By Jim O’Neal
While watching TV someone mentioned Principe and it piqued my interest, primarily because I knew so little about this relatively small island off the West Coast of Africa in the Gulf of Guinea. After digging a little deeper, I discovered Principe was where Albert Einstein’s theory of general relativity was corroborated by a gifted mathematician, Sir Arthur Eddington, during a total solar eclipse.
The date was May 29, 1919.
To fully understand the sequence of events, it helps to start about 75 years earlier.
During the 19th century, the map of Europe was frequently redrawn as old empires crumbled and new powers emerged. You may not know that in 1850, the countries of Germany and Italy that we know so well today did not exist. Instead, there were many German-speaking and Italian-speaking states, each with their own leaders.
Then in the 1860s and 1870s ambitious politicians started merging these states through a combination of hostile actions and political agreements. A prime example was the Franco-Prussian War of 1870-71. The German states, led by Otto von Bismarck (the “Iron Chancellor”), defeated France soundly.
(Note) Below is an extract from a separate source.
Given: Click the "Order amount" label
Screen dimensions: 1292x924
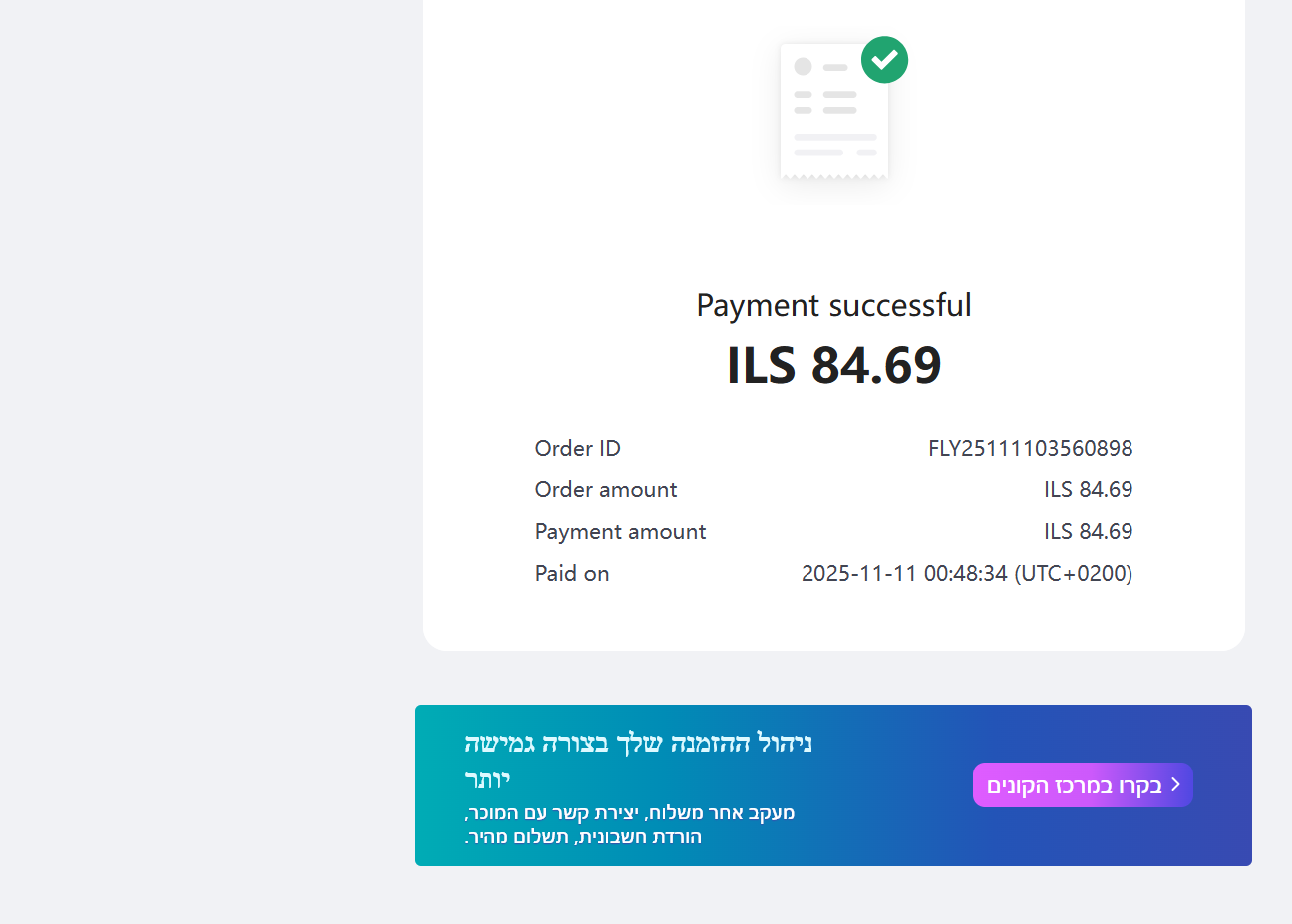Looking at the screenshot, I should coord(605,490).
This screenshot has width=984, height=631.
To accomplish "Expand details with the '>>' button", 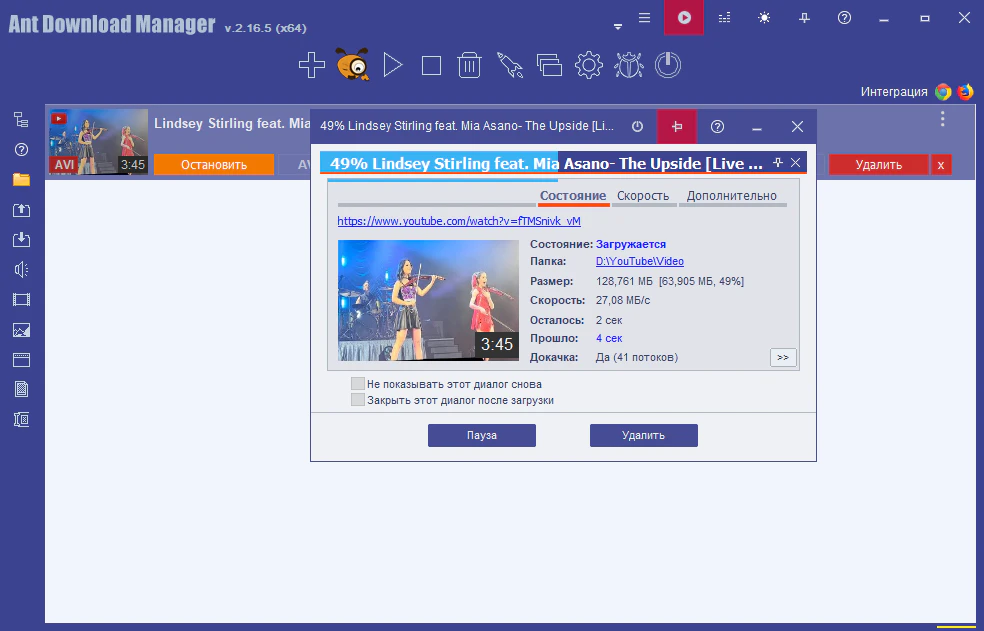I will pos(783,357).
This ended France’s domination of Europe and forced Napoleon into exile in Britain.
The formerly feuding 25 German principalities were transformed into a new unified German Empire on January 18, 1871. The new superpower had an enormous Army, a streamlined economy and intellectual institutions that dwarfed the European continent. The seeds of Germanic militarism would plague the world well into the 20th century. Following a visit by the peripatetic Mark Twain in 1878 he wrote, “What a paradise this land is! Such clean clothes and good faces, what tranquil contentment, what prosperity, what genuine freedom, what superb government! And I am so happy, for I am responsible for none of it. I am only here to enjoy.” High praise for a country that would wreak havoc upon the world twice in the next century.
By the turn of the 20th century, a peculiar devolution emerged with a complicated network of alliances and rivalries. When the heir to the Austrian throne, Archduke Franz Ferdinand, was assassinated by a Serbian nationalist in June 1914, Austria declared war on Serbia. Then the others followed like a line of dominoes cascading helter-skelter. In Europe the fighting took place on two fronts: the Western Front, stretching from Belgium to Switzerland, and the Eastern Front, from the Baltic to the Black Sea. Then it quickly spread to the European colonies throughout the world. The war raged for four and a half years, and more than 20 million lost their lives.
In the United States, seemingly isolated by two great oceans, President Woodrow Wilson was re-elected in 1916 under the slogan “He kept us out of war.” Five months later he asked Congress to declare war against Germany, and 60 days later American troops landed in France. The distant sounds of guns had somehow morphed into a cacophony of a world war.
At the time, very few were aware of the effects the Great War had on Einstein’s efforts to prove his general theory of relativity. The industrialized slaughter bled Europe from 1914-1918 without regard for the weak or strong, the right or the wrong. Wars do not have a conscience or any pity for the young or old. Their objective is destruction. Men make these decisions.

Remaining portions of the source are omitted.